Brief A:
Quote the passage about Fr. Pfleger word for word, starting at "For a very long" and ending at "Jesus should speak.".

— BEGIN Text excerpt —

For a very long time now, Fr. Pfleger has been pursuing his own agenda. He has openly defied Church rules by adopting children. He brought Al Sharpton into St. Sabina's in 2003, while Sharpton was a presidential candidate, which put his church and the entire Chicago archdiocese at risk of losing its tax-exempt status. And Fr. Pfleger said the following about a gun dealer in 2007:

"He's the owner of Chuck's. John Riggio. R-i-g-g-i-o. We're going to find you and snuff you out… you know you're going to hide like a rat. You're going to hide but like a rat we're going to catch you and pull you out."

Those are not the words of a man of God. These are not the words that an apostle of Jesus should speak.

The overarching problem is this: Fr. Pfleger has been in the same place for 25 years. For too long, he has had a sinecure, not a parish. The experiences he has had at St. Sabina have become all that he really understands. He viewed Mrs. Clinton through the prism of his own experiences. This is normal, but his view was distorted, as his remarks proved. He didn't need a time-out; what he needed was a new assignment. And the parishioners of St. Sabina, whether they recognize it or not, desperately need a new pastor.

— END Text excerpt —
— BEGIN Data in this exercise —

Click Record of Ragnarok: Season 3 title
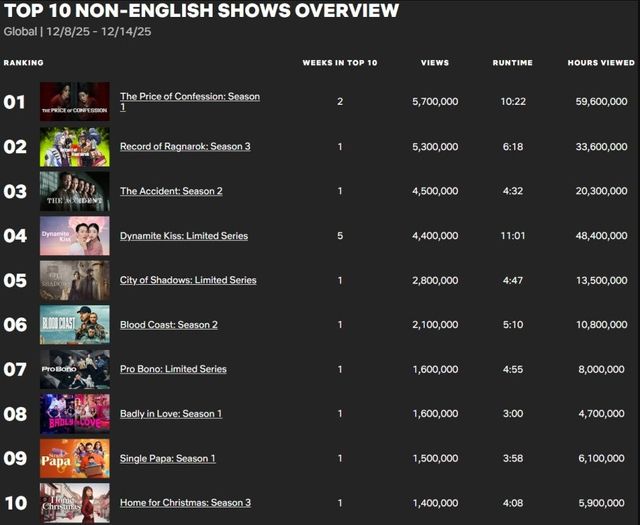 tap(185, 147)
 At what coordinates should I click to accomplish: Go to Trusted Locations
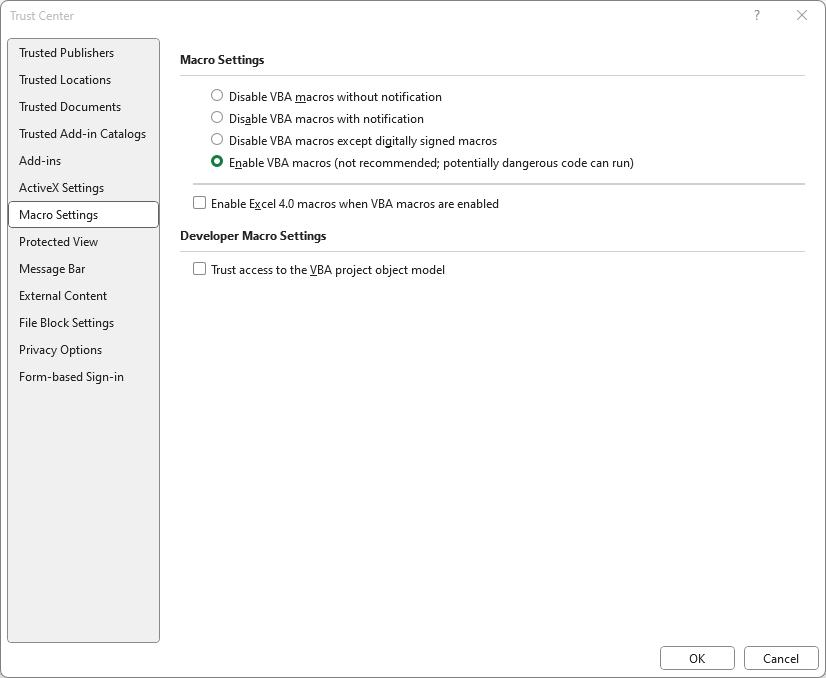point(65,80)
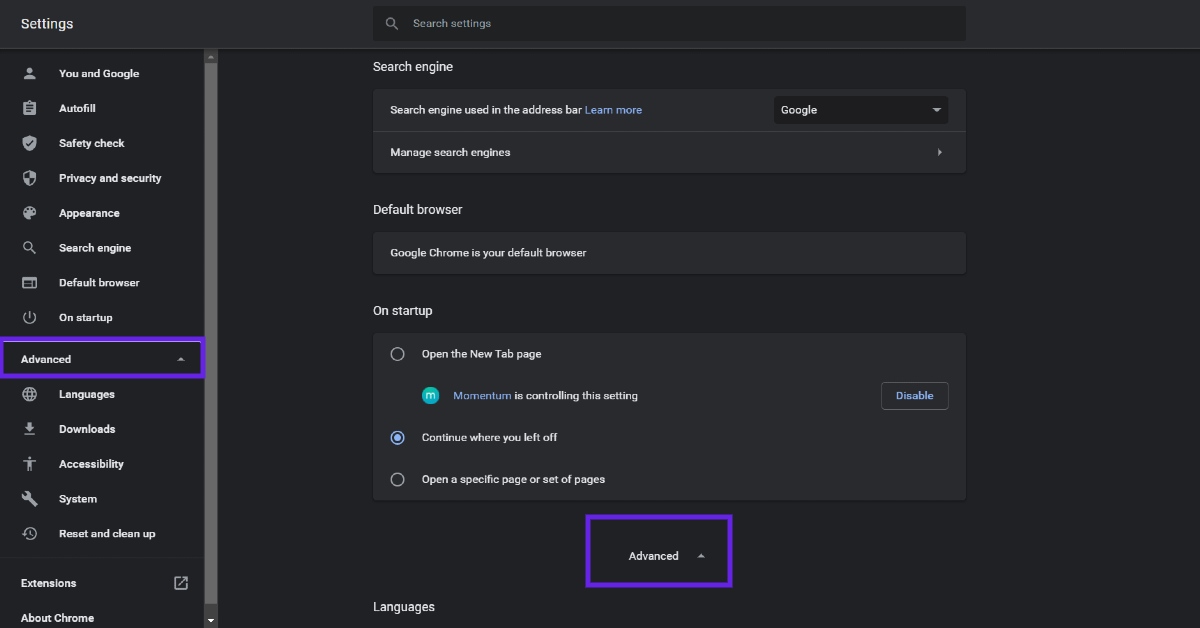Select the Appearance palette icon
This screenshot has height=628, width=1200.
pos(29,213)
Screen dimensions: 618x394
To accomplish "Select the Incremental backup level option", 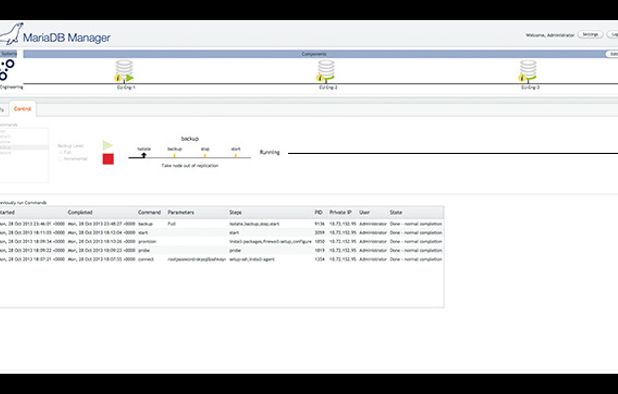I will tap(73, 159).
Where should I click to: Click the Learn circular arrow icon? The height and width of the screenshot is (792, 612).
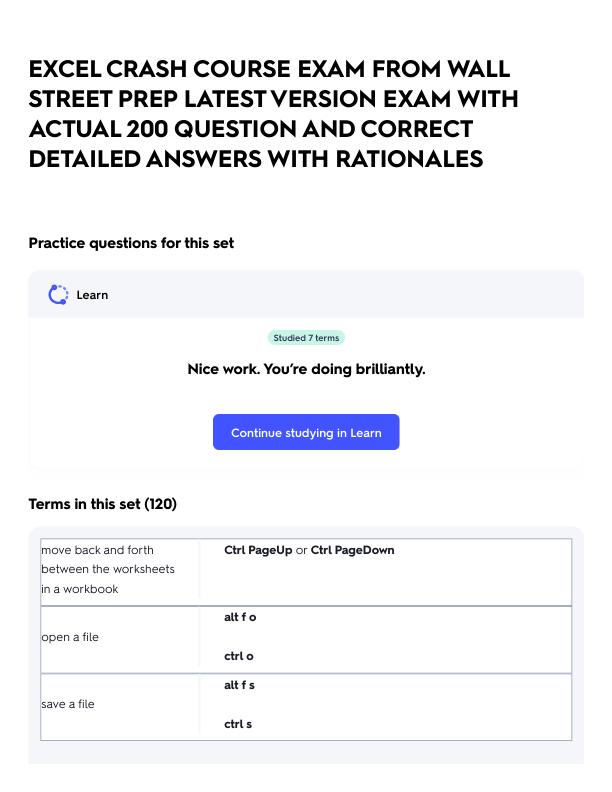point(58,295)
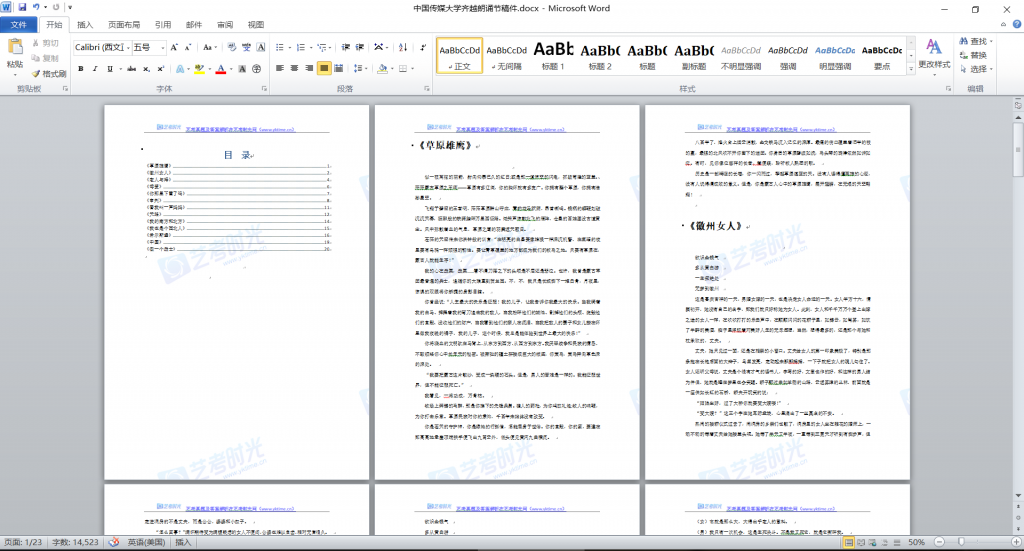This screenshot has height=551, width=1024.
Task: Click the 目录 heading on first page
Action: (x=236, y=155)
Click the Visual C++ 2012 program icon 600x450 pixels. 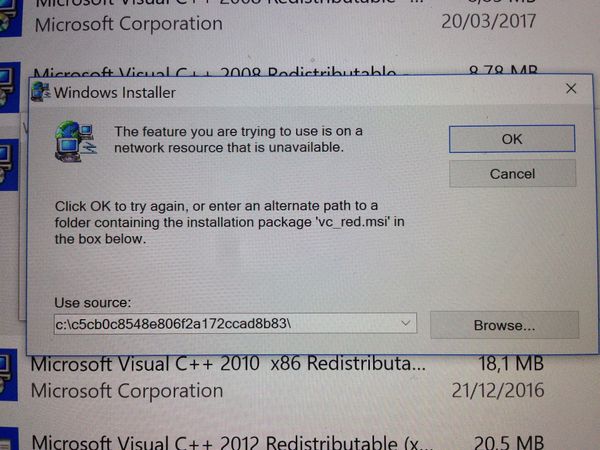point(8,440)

— END Data in this exercise —

Brief B:
Print the entries exactly as they appear, starting at the first entry and ending with the line that contains "pos(29,213)". Leave the pictures out of your answer.

Result A:
For a very long time now, Fr. Pfleger has been pursuing his own agenda. He has openly defied Church rules by adopting children. He brought Al Sharpton into St. Sabina's in 2003, while Sharpton was a presidential candidate, which put his church and the entire Chicago archdiocese at risk of losing its tax-exempt status. And Fr. Pfleger said the following about a gun dealer in 2007:

"He's the owner of Chuck's. John Riggio. R-i-g-g-i-o. We're going to find you and snuff you out… you know you're going to hide like a rat. You're going to hide but like a rat we're going to catch you and pull you out."

Those are not the words of a man of God. These are not the words that an apostle of Jesus should speak.

Result B:
Click Record of Ragnarok: Season 3 title
 tap(185, 147)
 At what coordinates should I click to accomplish: Go to Trusted Locations
point(65,80)
Select the Appearance palette icon
This screenshot has height=628, width=1200.
pos(29,213)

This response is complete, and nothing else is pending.